▶ What is expected
Provide only the number of lines below that contain the word "Open".

▶ Information provided
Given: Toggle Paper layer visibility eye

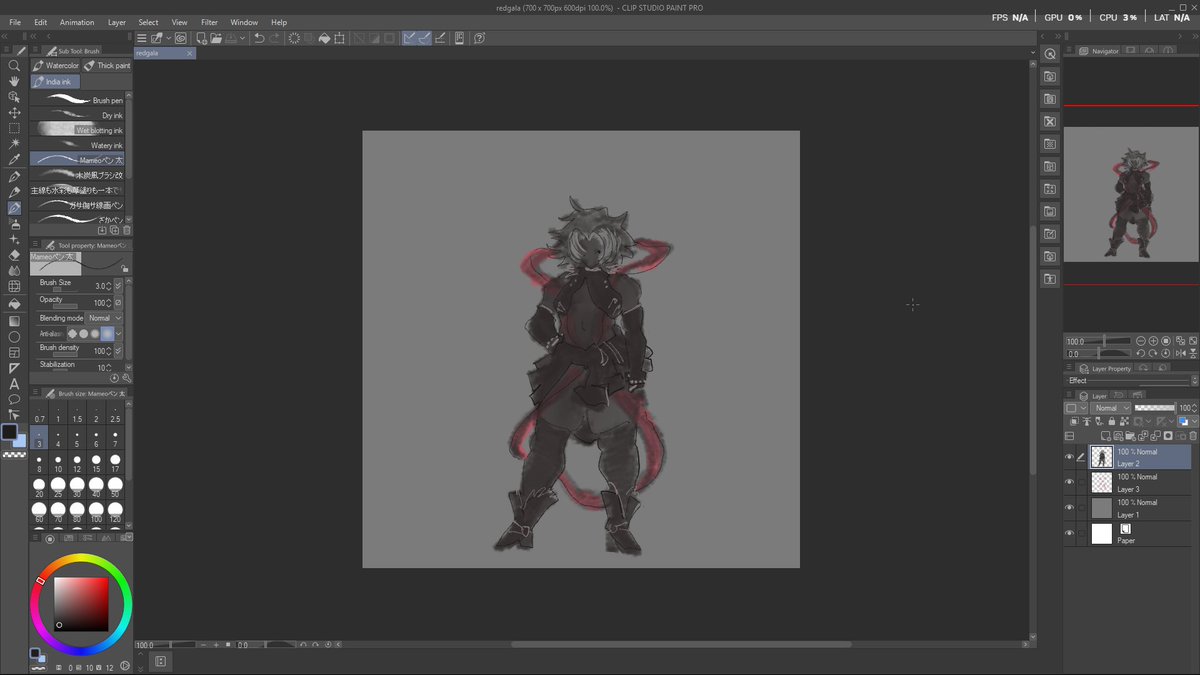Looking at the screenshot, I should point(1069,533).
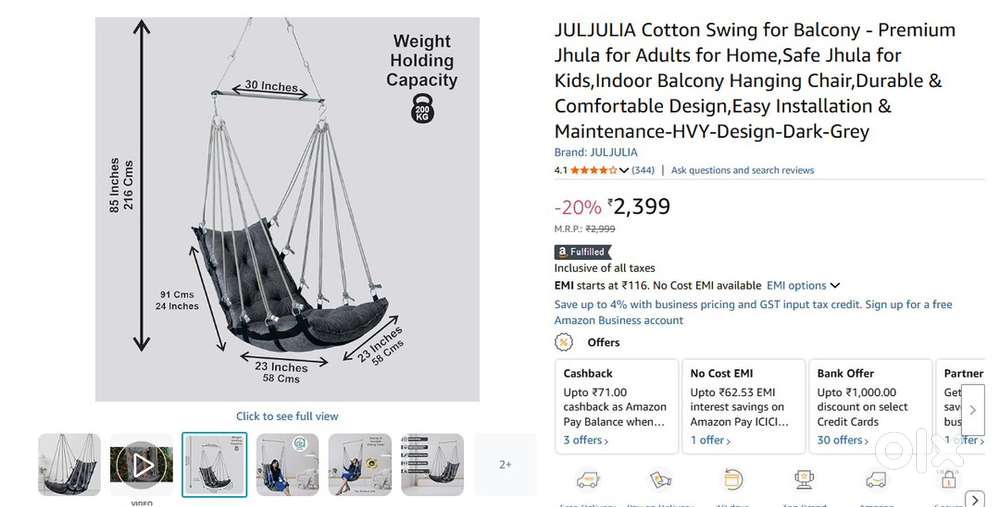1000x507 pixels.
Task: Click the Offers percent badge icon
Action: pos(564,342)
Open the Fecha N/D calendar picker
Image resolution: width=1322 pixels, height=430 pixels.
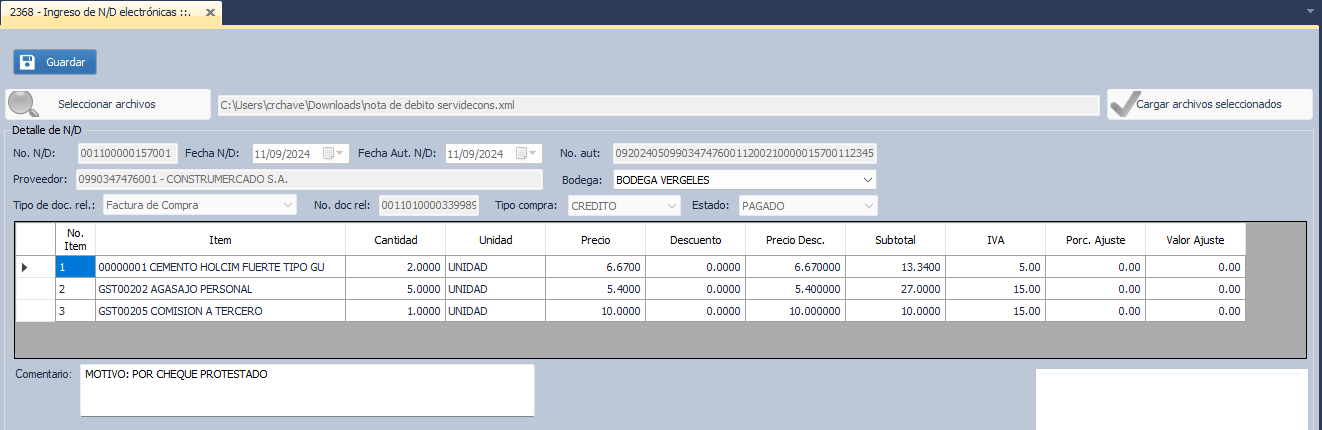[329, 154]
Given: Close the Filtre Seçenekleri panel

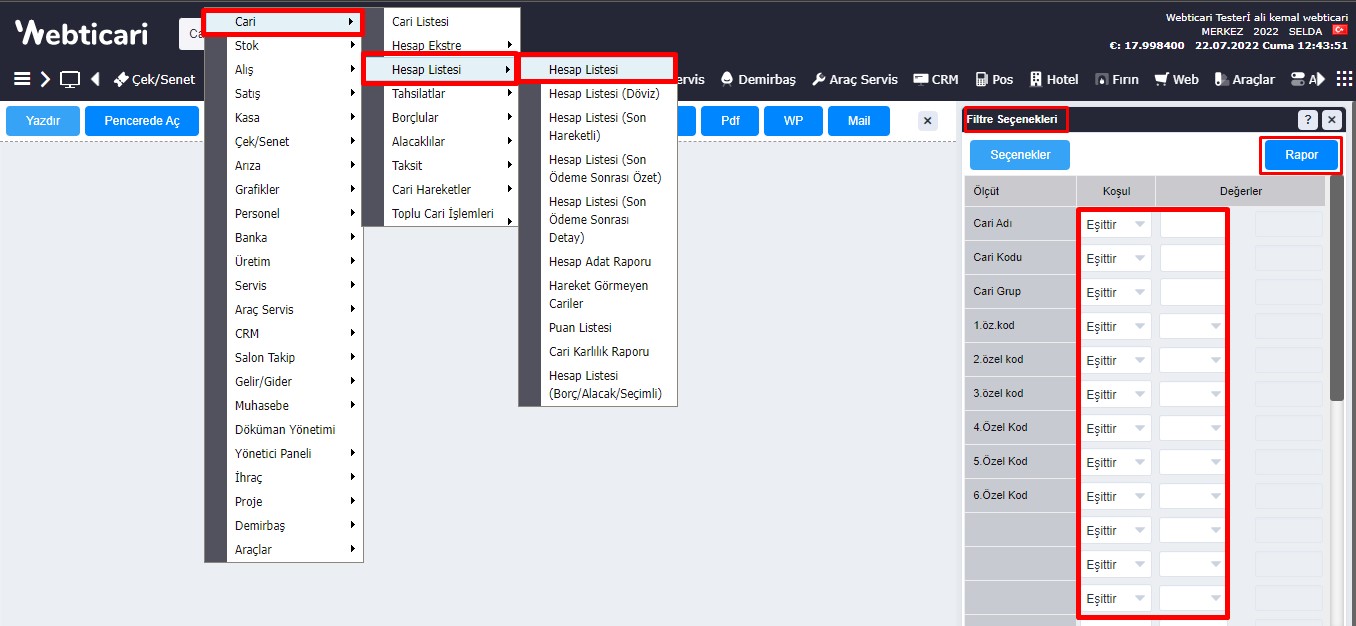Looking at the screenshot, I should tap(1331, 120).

...

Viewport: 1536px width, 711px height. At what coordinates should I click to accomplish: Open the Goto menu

▶ Solution to this problem
2